Di Montezemolo picks his “number one” — and it’s not close
Luca di Montezemolo didn’t blink. Asked on stage whether he’d hire Max Verstappen today, the former Ferrari chairman and Scuderia boss went straight to the point: “For me, Verstappen is by far the number one.”
The exchange came at the London premiere of Luca: Seeing Red, where di Montezemolo, the architect behind Ferrari’s 2000s dynasty, offered a very modern endorsement. He praised Verstappen’s poise in “difficult conditions,” his relentless pace, and the lack of unforced errors that has come to define the Dutchman’s finishing sprints on Sundays. “He never loses control, he was always quick, he never makes mistakes,” he said, doubling down on a theme. “For me today, Verstappen is by far the number one.”
It’s the kind of line that cuts through the chatter. Verstappen, who debuted in Formula 1 at 17 with Toro Rosso in 2015 before that infamous mid-2016 promotion to Red Bull and a win on debut in Spain, has spent the last few seasons turning frightening potential into inevitability. Sixty-seven victories and four consecutive world titles tend to settle arguments.
This season hasn’t been a victory march. Verstappen’s 2025 has asked him to grind — and he’s answered with back-to-back wins in Italy and Azerbaijan to drag himself back into the conversation. He still trails championship leader Oscar Piastri by 63 points, but if McLaren stumbles, we all know who’ll be standing there to cash in.

Material provided »

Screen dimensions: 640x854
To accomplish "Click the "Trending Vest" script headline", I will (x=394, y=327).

* * *

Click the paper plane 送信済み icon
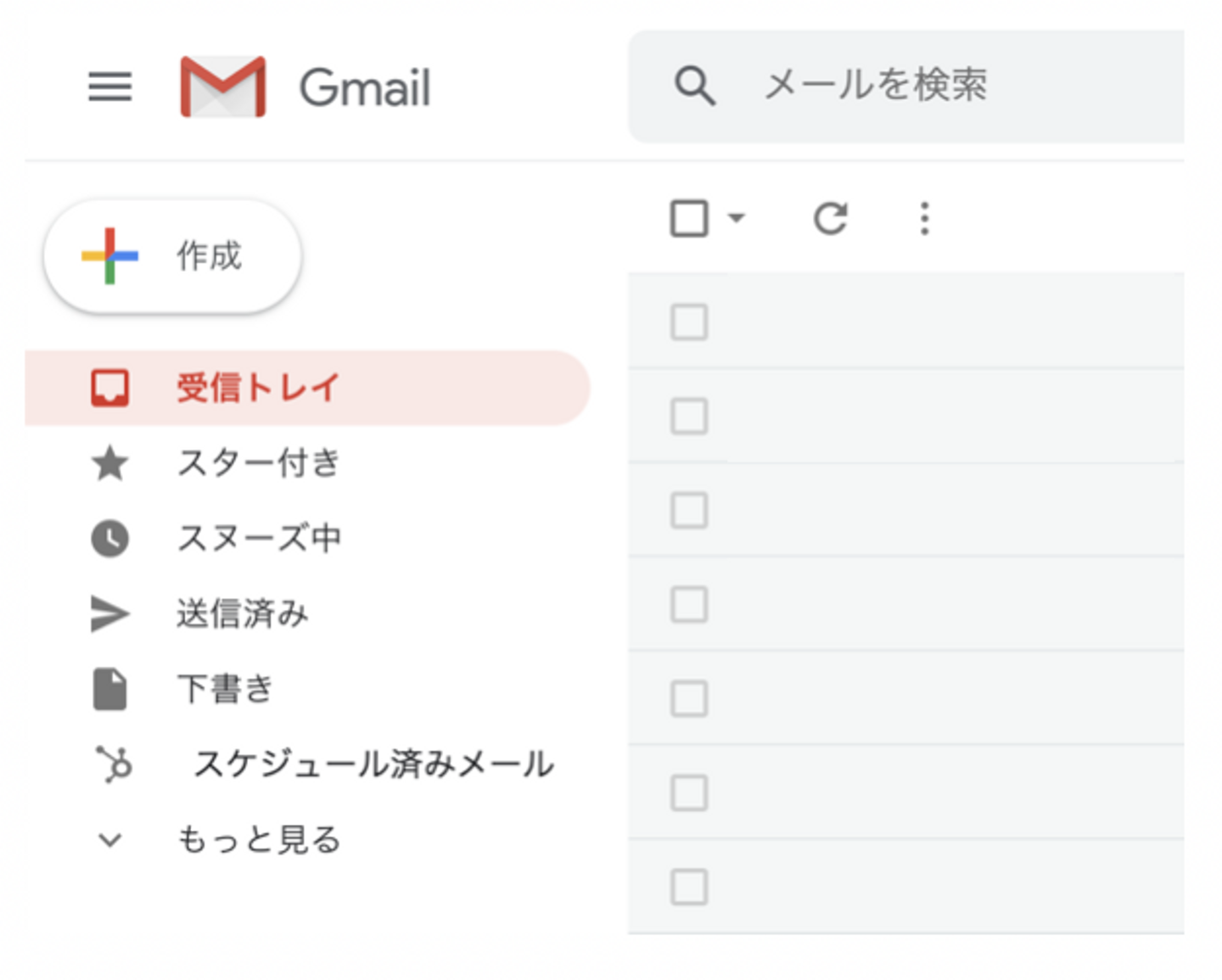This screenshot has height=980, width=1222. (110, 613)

Given instruction 1 »
In the article on di Montezemolo's praise for Verstappen, does each statement agree with the text? Answer yes or no and quote the deciding words.
(a) Verstappen made his Formula 1 debut with Toro Rosso at age 17.
(b) Verstappen leads the 2025 championship.
(c) Di Montezemolo made his remarks at the London premiere of Luca: Seeing Red.
Given instruction 2 » Translate this sentence from the Verstappen article into Spanish: "Sixty-seven victories and four consecutive world titles tend to settle arguments."
Given instruction 3 » Carry on the article about di Montezemolo's praise for Verstappen, picking up after its final sentence.

Exercise response 1 »
(a) Yes: "debuted in Formula 1 at 17 with Toro Rosso in 2015"
(b) No: "He still trails championship leader Oscar Piastri by 63 points"
(c) Yes: "The exchange came at the London premiere of Luca: Seeing Red"

Exercise response 2 » Sesenta y siete victorias y cuatro títulos mundiales consecutivos suelen zanjar las discusiones.

Exercise response 3 »
Di Montezemolo wasn’t only talking about Sundays. He went all the way back to karting, noting Verstappen’s ferocity even as a teenager. “When he was 13 years old, [he] was super, super strong in go-kart,” he recalled. This is a man who’s seen greatness up close — and backed it. When he says “by far,” it lands.
The Ferrari subtext is unmissable. Di Montezemolo referenced the Leclerc–Sainz era (2021–2024) as “a very good couple,” before dropping the hammer: “But no question. Verstappen is by far the best in my view. By far.” And when he added, “If tomorrow morning I will be obliged to go to work in Ferrari, in one week I have clear in my mind who to put in different positions,” it didn’t take a codebreaker to see where he’d start.
Ferrari, of course, has already pulled off its big move. Carlos Sainz Jr. made way at the end of 2024, and Lewis Hamilton stepped in alongside Charles Leclerc for 2025 — a blockbuster pairing by any historical standard. Yet even in a Ferrari garage now split between a seven-time champion and Maranello’s long-term spearhead, the idea of Verstappen in red remains the sport’s perennial what-if.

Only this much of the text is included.